— START The input —
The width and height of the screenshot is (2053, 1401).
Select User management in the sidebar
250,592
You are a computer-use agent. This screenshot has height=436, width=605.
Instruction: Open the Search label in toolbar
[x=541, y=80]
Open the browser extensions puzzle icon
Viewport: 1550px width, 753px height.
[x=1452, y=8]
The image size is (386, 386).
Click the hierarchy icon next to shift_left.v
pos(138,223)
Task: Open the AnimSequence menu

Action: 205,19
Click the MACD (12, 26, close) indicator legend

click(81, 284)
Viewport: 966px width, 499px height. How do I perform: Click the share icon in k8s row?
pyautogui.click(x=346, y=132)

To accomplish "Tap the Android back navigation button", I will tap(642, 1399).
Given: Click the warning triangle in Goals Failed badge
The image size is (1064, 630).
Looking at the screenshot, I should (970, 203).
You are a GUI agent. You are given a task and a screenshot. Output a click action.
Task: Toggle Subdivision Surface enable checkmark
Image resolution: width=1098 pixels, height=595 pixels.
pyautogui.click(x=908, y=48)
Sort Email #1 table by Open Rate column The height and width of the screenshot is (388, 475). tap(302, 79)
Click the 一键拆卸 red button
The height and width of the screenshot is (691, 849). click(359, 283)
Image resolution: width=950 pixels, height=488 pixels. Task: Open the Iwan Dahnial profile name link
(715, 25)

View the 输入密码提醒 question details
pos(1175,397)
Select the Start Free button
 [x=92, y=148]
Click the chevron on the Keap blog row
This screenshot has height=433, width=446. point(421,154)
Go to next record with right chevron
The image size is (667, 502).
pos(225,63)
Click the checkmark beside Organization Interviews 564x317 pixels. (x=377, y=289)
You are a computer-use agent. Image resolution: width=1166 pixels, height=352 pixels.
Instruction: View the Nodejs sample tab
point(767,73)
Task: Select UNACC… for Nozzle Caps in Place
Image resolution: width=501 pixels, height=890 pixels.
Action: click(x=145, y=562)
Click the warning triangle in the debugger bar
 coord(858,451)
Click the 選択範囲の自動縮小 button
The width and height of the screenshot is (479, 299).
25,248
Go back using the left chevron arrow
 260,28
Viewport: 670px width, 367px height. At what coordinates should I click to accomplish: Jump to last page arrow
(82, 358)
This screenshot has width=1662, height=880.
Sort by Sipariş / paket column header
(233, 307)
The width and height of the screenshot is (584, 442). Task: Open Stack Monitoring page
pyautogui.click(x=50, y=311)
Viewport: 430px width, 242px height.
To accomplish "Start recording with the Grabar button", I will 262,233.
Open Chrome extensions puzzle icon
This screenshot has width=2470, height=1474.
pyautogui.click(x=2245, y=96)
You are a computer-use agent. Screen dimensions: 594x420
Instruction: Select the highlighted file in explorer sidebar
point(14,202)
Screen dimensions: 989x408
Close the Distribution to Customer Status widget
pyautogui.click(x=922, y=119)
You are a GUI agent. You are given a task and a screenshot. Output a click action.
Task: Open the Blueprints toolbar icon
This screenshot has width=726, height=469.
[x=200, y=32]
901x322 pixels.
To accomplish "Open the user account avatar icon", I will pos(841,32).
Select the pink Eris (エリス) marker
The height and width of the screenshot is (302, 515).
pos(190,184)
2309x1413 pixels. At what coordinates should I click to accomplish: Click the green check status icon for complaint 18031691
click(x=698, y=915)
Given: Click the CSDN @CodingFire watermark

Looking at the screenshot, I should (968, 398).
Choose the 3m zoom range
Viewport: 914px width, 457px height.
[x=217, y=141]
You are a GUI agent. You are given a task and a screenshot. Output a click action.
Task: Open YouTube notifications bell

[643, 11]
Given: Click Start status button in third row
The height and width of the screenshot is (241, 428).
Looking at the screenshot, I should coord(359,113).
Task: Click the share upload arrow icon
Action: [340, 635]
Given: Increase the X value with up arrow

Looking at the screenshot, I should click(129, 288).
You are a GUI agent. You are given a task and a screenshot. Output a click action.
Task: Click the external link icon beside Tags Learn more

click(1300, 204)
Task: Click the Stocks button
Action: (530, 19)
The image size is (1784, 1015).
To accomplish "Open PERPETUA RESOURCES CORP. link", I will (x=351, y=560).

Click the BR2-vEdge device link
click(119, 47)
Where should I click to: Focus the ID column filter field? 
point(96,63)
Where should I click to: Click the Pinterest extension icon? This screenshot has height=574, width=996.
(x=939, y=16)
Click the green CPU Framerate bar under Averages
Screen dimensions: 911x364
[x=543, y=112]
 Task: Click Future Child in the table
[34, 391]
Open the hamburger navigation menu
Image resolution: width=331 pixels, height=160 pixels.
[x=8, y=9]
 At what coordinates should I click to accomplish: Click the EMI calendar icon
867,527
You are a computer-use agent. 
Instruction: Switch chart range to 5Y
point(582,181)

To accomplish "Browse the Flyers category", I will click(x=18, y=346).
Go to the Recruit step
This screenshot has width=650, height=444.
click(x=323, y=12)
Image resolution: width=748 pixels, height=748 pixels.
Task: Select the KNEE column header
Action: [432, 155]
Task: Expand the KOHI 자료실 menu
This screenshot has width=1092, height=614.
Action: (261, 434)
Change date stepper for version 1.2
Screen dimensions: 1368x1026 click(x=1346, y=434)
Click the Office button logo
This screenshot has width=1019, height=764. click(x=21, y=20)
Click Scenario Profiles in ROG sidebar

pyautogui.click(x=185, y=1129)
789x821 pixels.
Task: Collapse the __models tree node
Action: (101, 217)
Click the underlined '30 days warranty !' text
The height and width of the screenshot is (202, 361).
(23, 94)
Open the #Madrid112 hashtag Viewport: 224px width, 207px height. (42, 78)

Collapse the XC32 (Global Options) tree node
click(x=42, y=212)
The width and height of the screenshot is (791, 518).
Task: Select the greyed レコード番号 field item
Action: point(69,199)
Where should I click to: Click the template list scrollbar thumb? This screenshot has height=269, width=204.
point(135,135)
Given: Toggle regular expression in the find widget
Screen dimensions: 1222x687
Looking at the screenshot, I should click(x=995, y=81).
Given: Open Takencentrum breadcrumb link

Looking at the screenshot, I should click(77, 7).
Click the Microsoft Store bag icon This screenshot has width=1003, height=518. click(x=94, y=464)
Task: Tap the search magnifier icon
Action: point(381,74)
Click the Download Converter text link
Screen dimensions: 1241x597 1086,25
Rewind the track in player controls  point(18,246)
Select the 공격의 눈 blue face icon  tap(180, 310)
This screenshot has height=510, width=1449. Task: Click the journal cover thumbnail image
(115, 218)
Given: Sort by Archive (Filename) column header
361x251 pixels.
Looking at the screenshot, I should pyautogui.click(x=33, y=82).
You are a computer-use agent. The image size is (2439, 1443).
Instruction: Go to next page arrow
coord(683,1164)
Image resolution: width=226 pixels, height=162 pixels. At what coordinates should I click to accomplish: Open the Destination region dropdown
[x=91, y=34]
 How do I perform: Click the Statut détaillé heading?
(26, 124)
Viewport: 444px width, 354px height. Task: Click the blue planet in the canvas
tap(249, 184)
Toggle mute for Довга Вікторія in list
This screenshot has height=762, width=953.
— END The input —
**Written request:**
Please rewrite everything from the line containing "Given: Click Start status button in third row" down to the line containing "Action: [432, 155]", changing "Flyers" to "Posters" and leaving the rest of the material as it is.

**Result of this exercise:**
Given: Click Start status button in third row
The height and width of the screenshot is (241, 428).
Looking at the screenshot, I should coord(359,113).
Task: Click the share upload arrow icon
Action: [340, 635]
Given: Increase the X value with up arrow

Looking at the screenshot, I should click(129, 288).
You are a GUI agent. You are given a task and a screenshot. Output a click action.
Task: Click the external link icon beside Tags Learn more

click(1300, 204)
Task: Click the Stocks button
Action: (530, 19)
The image size is (1784, 1015).
To accomplish "Open PERPETUA RESOURCES CORP. link", I will (x=351, y=560).

Click the BR2-vEdge device link
click(119, 47)
Where should I click to: Focus the ID column filter field? 
point(96,63)
Where should I click to: Click the Pinterest extension icon? This screenshot has height=574, width=996.
(x=939, y=16)
Click the green CPU Framerate bar under Averages
Screen dimensions: 911x364
[x=543, y=112]
 Task: Click Future Child in the table
[34, 391]
Open the hamburger navigation menu
Image resolution: width=331 pixels, height=160 pixels.
[x=8, y=9]
 At what coordinates should I click to accomplish: Click the EMI calendar icon
867,527
You are a computer-use agent. 
Instruction: Switch chart range to 5Y
point(582,181)

To accomplish "Browse the Posters category", I will click(x=18, y=346).
Go to the Recruit step
This screenshot has width=650, height=444.
click(x=323, y=12)
Image resolution: width=748 pixels, height=748 pixels.
Task: Select the KNEE column header
Action: [432, 155]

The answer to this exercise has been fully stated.